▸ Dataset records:
┄┄┄┄┄┄┄┄┄┄

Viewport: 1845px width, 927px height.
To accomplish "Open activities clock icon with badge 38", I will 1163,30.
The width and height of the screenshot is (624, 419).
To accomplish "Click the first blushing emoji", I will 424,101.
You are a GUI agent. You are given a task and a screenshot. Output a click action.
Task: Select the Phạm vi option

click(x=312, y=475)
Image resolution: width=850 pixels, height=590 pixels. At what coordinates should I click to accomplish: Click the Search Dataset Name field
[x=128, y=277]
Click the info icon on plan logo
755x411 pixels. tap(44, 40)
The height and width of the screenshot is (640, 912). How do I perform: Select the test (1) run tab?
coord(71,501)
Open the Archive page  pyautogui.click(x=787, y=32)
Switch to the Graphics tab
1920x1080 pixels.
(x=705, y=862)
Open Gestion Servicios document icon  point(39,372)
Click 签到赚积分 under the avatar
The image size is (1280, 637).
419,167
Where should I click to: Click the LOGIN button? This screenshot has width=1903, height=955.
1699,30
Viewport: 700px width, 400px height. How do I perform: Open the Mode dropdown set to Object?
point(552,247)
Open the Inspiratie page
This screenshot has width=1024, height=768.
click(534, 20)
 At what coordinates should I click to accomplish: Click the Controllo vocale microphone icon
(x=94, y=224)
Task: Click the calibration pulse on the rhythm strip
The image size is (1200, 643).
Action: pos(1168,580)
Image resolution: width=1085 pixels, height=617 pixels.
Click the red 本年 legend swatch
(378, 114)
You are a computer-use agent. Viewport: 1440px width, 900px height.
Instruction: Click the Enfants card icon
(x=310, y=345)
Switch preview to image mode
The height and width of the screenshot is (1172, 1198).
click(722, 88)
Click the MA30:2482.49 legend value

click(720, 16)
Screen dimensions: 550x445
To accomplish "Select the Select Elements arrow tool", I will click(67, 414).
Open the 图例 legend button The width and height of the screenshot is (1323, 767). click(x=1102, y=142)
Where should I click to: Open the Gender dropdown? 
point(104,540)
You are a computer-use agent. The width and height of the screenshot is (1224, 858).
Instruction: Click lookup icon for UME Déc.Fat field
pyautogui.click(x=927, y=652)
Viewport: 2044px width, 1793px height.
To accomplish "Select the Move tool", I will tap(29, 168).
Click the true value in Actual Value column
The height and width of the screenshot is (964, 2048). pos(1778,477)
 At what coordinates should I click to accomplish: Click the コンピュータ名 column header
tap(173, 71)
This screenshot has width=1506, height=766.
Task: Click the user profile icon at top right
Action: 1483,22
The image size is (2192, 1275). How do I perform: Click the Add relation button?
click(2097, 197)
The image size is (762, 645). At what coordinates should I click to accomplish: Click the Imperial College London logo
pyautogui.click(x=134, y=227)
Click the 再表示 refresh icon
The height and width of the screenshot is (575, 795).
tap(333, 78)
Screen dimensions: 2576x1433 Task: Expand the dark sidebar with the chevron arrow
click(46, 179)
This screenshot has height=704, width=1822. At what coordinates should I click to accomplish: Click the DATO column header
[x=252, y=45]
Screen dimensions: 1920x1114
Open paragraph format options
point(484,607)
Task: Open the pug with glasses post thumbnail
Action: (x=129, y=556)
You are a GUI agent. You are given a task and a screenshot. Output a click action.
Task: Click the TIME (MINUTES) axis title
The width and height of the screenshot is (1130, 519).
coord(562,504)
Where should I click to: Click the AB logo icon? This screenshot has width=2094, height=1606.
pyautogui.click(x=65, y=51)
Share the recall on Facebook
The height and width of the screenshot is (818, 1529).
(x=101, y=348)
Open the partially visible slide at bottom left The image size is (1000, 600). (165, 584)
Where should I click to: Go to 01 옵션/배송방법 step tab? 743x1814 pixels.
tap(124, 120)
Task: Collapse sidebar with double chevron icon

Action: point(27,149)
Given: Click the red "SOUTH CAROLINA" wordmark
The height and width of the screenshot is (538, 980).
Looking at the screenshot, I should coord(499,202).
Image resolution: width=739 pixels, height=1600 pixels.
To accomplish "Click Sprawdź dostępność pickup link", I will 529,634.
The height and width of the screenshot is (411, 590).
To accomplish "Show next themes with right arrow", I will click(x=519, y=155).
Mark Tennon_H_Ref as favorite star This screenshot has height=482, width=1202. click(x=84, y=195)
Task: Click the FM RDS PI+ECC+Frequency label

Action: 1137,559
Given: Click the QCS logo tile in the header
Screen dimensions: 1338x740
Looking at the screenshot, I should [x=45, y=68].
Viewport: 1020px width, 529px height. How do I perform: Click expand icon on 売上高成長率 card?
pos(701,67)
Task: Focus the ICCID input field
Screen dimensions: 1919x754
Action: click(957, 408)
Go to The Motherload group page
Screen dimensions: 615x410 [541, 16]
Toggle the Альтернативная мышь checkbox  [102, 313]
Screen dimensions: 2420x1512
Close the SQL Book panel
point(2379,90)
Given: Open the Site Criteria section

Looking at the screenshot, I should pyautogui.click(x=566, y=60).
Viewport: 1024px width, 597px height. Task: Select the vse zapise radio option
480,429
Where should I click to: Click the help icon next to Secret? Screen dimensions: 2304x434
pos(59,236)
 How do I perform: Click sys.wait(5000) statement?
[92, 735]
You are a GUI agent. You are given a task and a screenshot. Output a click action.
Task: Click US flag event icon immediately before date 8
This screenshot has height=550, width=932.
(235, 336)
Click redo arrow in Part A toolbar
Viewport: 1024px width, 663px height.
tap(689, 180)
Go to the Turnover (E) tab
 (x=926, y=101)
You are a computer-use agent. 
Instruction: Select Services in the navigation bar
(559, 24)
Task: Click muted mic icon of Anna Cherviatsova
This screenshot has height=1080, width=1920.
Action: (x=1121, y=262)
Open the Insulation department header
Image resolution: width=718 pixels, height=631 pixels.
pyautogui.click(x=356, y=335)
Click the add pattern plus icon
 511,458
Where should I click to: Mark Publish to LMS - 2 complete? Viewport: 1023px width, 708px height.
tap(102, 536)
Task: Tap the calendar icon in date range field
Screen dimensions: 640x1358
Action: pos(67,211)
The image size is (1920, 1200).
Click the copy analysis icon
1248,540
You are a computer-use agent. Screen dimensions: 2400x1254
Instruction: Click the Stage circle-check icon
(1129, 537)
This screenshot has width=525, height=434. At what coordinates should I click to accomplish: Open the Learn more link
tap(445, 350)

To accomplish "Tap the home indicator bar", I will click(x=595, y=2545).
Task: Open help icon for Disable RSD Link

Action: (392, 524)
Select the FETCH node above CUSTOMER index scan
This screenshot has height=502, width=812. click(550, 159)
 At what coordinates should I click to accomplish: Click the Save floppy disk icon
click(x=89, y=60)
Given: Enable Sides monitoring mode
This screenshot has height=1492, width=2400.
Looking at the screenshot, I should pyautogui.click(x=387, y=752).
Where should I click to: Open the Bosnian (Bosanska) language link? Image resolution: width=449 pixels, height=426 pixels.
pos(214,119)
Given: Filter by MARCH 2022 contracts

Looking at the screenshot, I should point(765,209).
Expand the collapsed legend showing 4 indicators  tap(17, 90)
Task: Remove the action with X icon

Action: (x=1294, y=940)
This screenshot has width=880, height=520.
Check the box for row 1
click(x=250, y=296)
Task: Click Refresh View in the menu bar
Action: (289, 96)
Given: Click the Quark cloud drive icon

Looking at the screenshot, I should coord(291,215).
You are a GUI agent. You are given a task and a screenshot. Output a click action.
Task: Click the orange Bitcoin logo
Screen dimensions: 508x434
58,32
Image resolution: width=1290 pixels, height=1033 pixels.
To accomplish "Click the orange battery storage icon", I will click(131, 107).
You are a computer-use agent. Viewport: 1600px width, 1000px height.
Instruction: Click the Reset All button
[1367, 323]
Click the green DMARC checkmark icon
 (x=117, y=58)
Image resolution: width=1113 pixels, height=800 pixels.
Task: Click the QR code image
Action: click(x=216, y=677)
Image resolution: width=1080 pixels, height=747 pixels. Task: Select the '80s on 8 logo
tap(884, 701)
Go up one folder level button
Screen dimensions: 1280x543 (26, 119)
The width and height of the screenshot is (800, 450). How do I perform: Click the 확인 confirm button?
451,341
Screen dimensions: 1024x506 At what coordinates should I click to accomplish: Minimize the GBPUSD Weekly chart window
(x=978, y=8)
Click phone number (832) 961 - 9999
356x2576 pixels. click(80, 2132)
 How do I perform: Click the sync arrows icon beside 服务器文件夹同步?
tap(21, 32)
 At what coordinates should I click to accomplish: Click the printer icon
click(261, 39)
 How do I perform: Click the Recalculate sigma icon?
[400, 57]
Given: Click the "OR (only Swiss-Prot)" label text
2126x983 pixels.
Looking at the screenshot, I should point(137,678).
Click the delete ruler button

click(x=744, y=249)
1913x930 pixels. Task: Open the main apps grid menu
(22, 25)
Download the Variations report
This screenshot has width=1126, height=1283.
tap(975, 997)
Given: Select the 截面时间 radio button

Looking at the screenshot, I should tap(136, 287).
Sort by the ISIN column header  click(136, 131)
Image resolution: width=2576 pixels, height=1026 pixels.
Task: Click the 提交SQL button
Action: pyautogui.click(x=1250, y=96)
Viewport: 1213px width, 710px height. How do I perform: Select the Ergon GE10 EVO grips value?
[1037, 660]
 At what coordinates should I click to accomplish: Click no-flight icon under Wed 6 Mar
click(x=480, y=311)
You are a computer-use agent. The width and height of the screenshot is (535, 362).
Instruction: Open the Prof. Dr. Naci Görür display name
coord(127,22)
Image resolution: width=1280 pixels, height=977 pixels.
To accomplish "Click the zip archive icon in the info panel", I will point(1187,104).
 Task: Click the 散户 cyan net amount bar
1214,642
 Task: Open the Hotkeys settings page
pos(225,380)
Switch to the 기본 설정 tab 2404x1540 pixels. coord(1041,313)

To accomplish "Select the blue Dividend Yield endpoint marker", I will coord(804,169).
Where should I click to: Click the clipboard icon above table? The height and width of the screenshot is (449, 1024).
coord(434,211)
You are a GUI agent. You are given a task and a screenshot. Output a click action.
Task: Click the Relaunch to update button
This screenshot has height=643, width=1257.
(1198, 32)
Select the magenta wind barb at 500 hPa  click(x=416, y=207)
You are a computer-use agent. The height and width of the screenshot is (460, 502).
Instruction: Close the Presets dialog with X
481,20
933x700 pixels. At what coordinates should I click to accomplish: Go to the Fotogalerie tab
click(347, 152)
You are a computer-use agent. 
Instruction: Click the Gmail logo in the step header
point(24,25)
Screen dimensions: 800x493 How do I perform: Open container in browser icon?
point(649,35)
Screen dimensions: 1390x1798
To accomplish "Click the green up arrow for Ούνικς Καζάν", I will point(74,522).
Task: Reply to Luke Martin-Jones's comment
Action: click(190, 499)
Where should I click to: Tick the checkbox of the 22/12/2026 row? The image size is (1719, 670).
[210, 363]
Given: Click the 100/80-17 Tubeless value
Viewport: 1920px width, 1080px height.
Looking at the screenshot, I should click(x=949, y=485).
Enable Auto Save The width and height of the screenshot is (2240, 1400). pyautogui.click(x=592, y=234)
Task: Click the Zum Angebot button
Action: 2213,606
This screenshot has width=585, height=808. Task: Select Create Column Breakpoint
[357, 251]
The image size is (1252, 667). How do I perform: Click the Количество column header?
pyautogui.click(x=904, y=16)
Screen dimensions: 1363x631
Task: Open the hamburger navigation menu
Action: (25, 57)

┄┄┄┄┄┄┄┄┄┄

▸ Set problem:
Give the lines of the data from the line with "You are a computer-use agent. The height" up to and including the line with "Looking at the screenshot, I should click(x=949, y=485)." as a numbered list, omitting any blank lines.

▸ Full answer:
1. You are a computer-use agent. The height and width of the screenshot is (460, 502).
2. Instruction: Close the Presets dialog with X
3. 481,20
4. 933x700 pixels. At what coordinates should I click to accomplish: Go to the Fotogalerie tab
5. click(347, 152)
6. You are a computer-use agent. 
7. Instruction: Click the Gmail logo in the step header
8. point(24,25)
9. Screen dimensions: 800x493 How do I perform: Open container in browser icon?
10. point(649,35)
11. Screen dimensions: 1390x1798
12. To accomplish "Click the green up arrow for Ούνικς Καζάν", I will point(74,522).
13. Task: Reply to Luke Martin-Jones's comment
14. Action: click(190, 499)
15. Where should I click to: Tick the checkbox of the 22/12/2026 row? The image size is (1719, 670).
16. [210, 363]
17. Given: Click the 100/80-17 Tubeless value
18. Viewport: 1920px width, 1080px height.
19. Looking at the screenshot, I should click(x=949, y=485).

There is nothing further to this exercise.